Daphnia pulicaria was the most evasive species at low temperature. However, its increase from 20 to 28 °C did not increase its overall escape ability. This is not very surprising, as D. pulicaria is known to be a cold-adapted species (Palaima & Spitze, 2004). If evasiveness of the species does not follow the temperature-related increase in fish predation, this will directly lead to its relative decrease in fitness. This might particularly be the case of D. pulicaria fitness relative to the tropical invasive D. lumholtzi. The latter did escape more efficiently under temperature increase.
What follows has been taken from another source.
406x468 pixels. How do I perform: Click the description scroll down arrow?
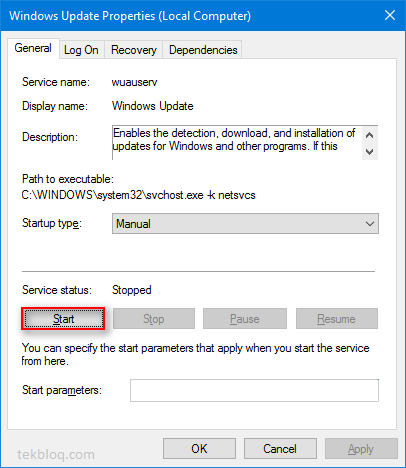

Moreover, although neither D. pulicaria nor D. lumholtzi was behaviorally responsive to kairomone presence, D. lumholtzi has an alternative antipredator defense: fish kairomone-induced morphological change, i.e., long head and tail spine formation (Tollrian, 1994, Dzialowski et al., 2003). The other two species, D. longispina and D. magna, responded to both temperature increase and kairomone presence, which changed relative evasiveness of D. magna. It was the least evasive species in the absence of kairomone, yet in kairomone presence it escaped the simulated predator attack more efficiently than D. pulicaria. Interestingly, the observed behavioral responses were obviously not size dependent.

Conclusions

The proposed simple bioassay for analyzing zooplankton escape behavior, where the animals are blindly transferred with a pipette through subsequent containers, proved to be sensitive and efficient. Applying it, we showed how the rise in lake water temperature may lead to changes in relative fitness of clones and species through relative changes in escape ability, thus potentially leading to shifts in Daphnia assemblages’ composition. Moreover, the detected differential interactive responses to kairomone may add to this effect.